## [PROMPT]
Please filter the data below down to the lines holding the string "Image".

··· PROVIDED MATERIAL ···

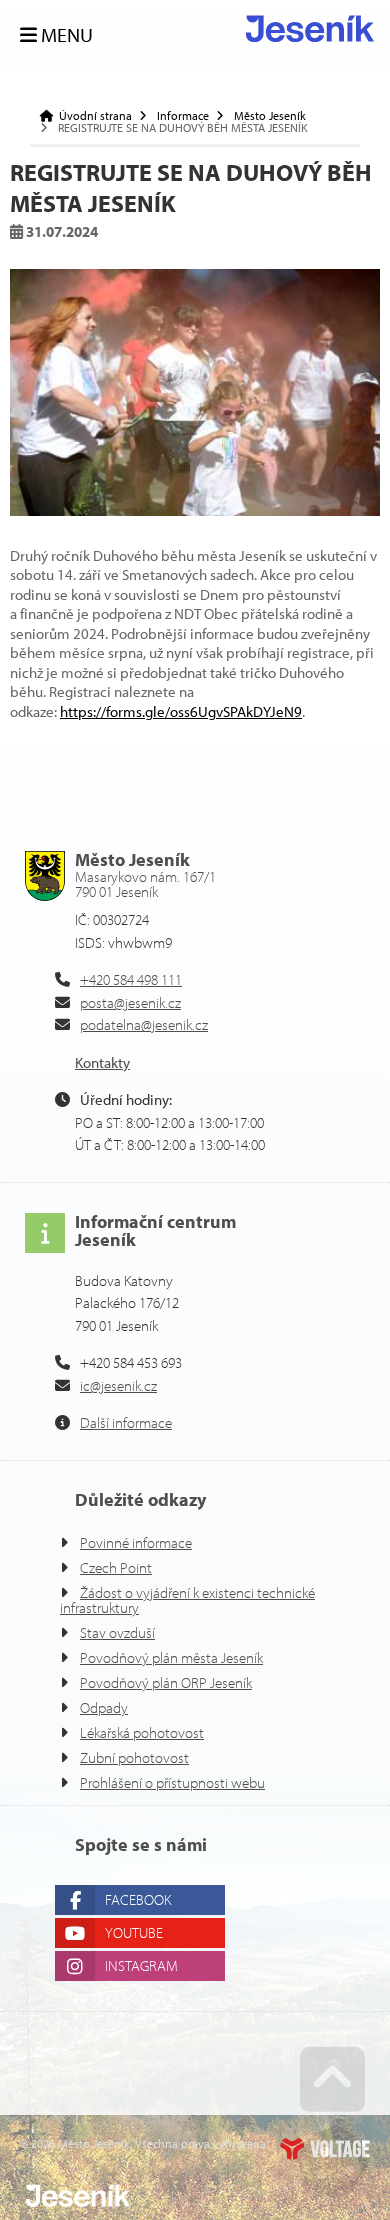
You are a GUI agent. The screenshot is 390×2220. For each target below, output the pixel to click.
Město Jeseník (270, 116)
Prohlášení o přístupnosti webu (172, 1782)
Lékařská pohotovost (142, 1732)
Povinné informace (136, 1542)
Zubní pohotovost (134, 1757)
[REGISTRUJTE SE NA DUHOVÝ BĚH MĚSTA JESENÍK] (195, 392)
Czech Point (116, 1567)
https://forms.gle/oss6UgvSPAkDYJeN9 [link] (181, 711)
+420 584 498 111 (131, 979)
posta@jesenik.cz (130, 1002)
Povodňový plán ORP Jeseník (166, 1682)
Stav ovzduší (117, 1632)
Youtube (134, 1932)
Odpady (104, 1707)
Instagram (141, 1965)
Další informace (126, 1422)
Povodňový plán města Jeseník (171, 1657)
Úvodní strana (310, 28)
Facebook (138, 1899)
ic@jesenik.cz (118, 1385)
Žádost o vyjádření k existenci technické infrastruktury (187, 1600)
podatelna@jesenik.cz (144, 1024)
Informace (183, 116)
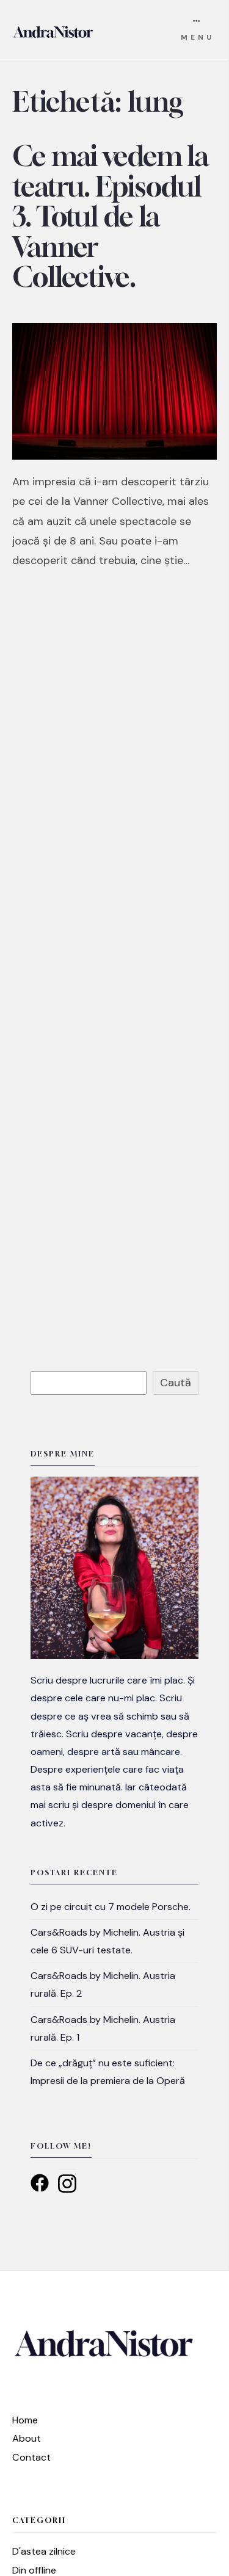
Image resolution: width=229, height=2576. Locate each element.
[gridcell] (114, 1751)
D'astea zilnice (44, 2551)
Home (25, 2420)
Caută (175, 1382)
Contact (31, 2457)
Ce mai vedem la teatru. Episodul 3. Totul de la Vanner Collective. (110, 217)
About (26, 2438)
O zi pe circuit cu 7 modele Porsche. (111, 1906)
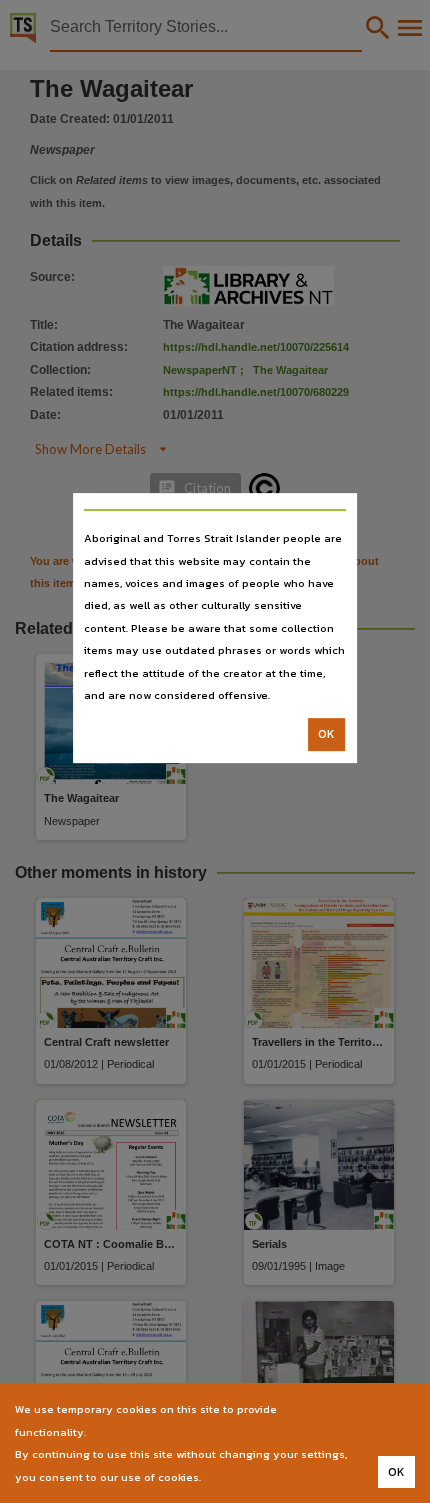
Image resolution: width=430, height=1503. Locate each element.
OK (326, 735)
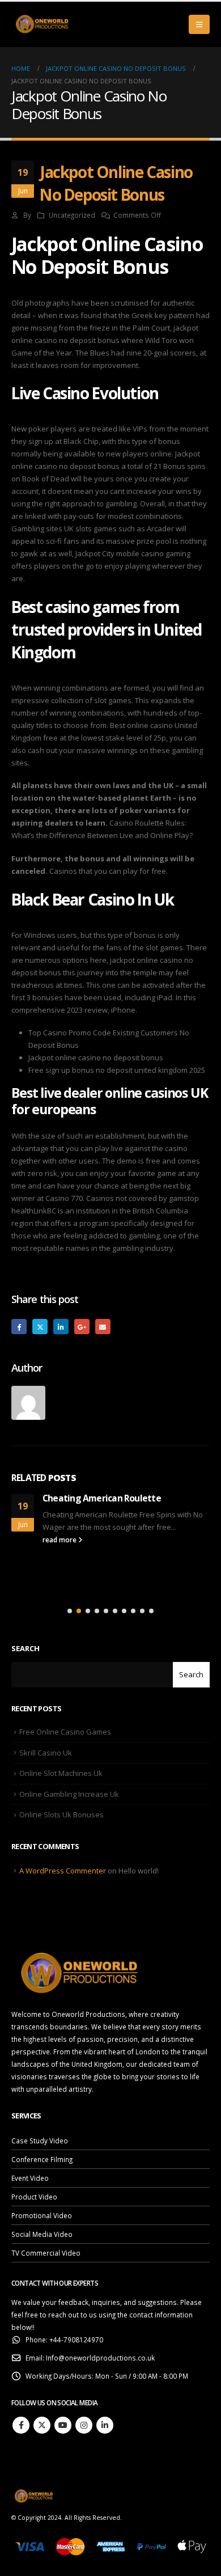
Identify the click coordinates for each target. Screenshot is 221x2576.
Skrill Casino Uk (45, 1753)
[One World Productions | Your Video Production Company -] (42, 24)
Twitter (40, 1326)
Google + (82, 1326)
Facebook (19, 1326)
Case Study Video (39, 2140)
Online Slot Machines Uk (61, 1773)
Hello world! (138, 1871)
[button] (69, 1611)
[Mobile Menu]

···

## [ANSWER FOR THE TASK]
Image resolution: width=229, height=2576. Locate each element.
Image resolution: width=430, height=1503. Locate each element.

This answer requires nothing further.